What does it mean when we say that the tails of a normal curve are asymptotic?
Table of Contents
- 1 What does it mean when we say that the tails of a normal curve are asymptotic?
- 2 Why normal curve is asymptotic to the x-axis?
- 3 What does it mean to say that the exponential distribution is memoryless?
- 4 What does it mean to say that the graph of the normal distribution is symmetric?
- 5 What is the x-axis in a normal distribution?
- 6 Can a normal distribution across the x-axis?
What does it mean when we say that the tails of a normal curve are asymptotic?
The tails are asymptotic, which means that they approach but never quite meet the horizon (i.e. x-axis).

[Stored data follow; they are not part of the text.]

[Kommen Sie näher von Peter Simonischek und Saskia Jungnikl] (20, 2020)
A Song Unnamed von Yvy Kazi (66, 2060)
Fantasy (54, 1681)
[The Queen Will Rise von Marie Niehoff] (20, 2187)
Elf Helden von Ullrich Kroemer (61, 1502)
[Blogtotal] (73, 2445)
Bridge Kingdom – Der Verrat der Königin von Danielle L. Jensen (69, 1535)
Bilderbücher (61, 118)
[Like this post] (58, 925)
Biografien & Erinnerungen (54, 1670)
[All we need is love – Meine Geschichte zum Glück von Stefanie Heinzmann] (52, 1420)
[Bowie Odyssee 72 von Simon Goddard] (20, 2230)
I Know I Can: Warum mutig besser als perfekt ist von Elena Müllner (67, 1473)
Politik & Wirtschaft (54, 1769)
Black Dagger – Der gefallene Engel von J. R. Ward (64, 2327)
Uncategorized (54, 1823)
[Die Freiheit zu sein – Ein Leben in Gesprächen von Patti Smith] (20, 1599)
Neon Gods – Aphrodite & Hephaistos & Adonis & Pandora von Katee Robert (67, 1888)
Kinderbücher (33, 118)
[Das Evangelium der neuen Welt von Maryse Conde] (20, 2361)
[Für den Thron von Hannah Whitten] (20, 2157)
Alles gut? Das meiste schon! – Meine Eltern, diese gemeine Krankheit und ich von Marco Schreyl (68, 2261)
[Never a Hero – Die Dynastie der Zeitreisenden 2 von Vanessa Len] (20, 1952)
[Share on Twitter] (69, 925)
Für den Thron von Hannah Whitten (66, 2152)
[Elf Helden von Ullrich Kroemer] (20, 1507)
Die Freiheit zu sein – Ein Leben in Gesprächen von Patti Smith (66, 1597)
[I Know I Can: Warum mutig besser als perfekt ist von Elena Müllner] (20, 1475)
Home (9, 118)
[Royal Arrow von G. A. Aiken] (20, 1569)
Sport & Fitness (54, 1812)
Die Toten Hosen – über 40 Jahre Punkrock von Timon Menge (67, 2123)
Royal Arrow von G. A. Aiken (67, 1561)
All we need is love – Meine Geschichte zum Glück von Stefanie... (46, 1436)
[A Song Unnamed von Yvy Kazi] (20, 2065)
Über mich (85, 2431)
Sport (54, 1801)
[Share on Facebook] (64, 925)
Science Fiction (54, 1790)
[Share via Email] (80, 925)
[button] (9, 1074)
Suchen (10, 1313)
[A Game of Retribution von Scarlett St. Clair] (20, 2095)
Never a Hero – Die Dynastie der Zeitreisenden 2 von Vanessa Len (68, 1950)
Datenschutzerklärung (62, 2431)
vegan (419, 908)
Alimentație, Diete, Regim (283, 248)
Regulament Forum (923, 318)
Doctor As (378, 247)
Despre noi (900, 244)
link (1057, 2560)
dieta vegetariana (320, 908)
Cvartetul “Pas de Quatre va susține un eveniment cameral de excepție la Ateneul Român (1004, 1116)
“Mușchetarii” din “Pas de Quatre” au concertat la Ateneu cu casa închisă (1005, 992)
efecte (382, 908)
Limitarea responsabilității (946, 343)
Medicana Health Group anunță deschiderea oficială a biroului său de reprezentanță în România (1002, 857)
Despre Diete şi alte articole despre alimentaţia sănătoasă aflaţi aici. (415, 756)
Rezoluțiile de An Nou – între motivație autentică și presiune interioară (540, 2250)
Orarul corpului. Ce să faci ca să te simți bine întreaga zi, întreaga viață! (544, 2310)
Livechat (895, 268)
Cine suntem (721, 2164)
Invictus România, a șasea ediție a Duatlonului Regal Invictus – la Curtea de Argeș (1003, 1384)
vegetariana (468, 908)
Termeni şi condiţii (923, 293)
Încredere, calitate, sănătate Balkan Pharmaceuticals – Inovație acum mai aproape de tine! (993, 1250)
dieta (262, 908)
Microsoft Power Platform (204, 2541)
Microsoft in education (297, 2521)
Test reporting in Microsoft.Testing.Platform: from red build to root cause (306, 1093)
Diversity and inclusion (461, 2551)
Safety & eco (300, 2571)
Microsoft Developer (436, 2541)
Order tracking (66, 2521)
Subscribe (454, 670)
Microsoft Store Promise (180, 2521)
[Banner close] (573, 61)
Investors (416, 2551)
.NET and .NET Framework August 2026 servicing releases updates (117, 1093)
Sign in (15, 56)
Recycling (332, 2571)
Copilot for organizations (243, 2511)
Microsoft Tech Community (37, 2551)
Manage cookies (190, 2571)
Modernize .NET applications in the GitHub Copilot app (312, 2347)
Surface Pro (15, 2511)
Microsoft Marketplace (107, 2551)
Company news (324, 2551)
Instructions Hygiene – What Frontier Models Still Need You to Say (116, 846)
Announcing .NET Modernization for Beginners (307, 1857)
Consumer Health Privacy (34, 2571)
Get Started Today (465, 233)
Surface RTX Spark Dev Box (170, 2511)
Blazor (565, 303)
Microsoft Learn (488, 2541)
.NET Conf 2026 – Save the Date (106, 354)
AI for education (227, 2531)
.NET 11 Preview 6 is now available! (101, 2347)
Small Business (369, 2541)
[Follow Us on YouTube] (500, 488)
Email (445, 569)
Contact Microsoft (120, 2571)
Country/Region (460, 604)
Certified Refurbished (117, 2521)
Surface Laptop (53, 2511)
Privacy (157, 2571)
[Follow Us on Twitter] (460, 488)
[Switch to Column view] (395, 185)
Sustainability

For a perfectly normal distribution the mean, median and mode will be the same value, visually represented by the peak of the curve.
Why normal curve is asymptotic to the x-axis?
Two curves that get closer to each other but never intersects is the example of asymptotic. In the case of normal curve, we can see that the curve is close to x-axis and may infinitely touches the x- axis. Hence, the normal curve is asymptotic to the x-axis.
What does asymptomatic to the x-axis mean?
Asymptotes of functions Horizontal asymptotes are horizontal lines that the graph of the function approaches as x tends to +∞ or −∞. As the name indicates they are parallel to the x-axis. Vertical asymptotes are vertical lines (perpendicular to the x-axis) near which the function grows without bound.
What is the probability that a normal random variable is less than its mean?
In other words, the probability is 0.01 that the value of a normal variable is lower than 2.33 standard deviations below its mean.
What does it mean to say that the exponential distribution is memoryless?
The exponential distribution is memoryless because the past has no bearing on its future behavior. Every instant is like the beginning of a new random period, which has the same distribution regardless of how much time has already elapsed. The exponential is the only memoryless continuous random variable.
What does it mean to say that the graph of the normal distribution is symmetric?
What is Normal Distribution? Normal distribution, also known as the Gaussian distribution, is a probability distribution that is symmetric about the mean, showing that data near the mean are more frequent in occurrence than data far from the mean. In graph form, normal distribution will appear as a bell curve.
Does a normal curve touch the x-axis?
The curve never touches the x axis. Theoretically, no matter how far in either direction the curve extends, it never meets the x axis—but it gets increasingly closer. The total area under a normal distribution curve is equal to 1.00, or 100\%.
What term defines that the normal curve gets closer and closer to the horizontal axis but never touches it?
Asymptotic means that the normal curve gets closer and closer to the X-axis but never actually touches it.
What is the x-axis in a normal distribution?
Figure 9.6: {The normal distribution with mean mu=0 and standard deviation sigma=1. The x-axis corresponds to the value of some variable, and the y-axis tells us something about how likely we are to observe that value. However, notice that the y-axis is labelled “Probability Density” and not “Probability”.
Can a normal distribution across the x-axis?
Each normal distribution is defined by µ (mean) and σ (standard deviation; σ determines the sharpness or flatness of the curve). Characteristics of the Normal Distribution Curve: (The curve never crosses the x-axis.)
What does it mean to say that the exponential distribution is memoryless quizlet?
What does it mean to say that the exponential distribution is “memoryless”? it has a constant failure rate. The probability distribution of a discrete random variable is called its probability. mass function.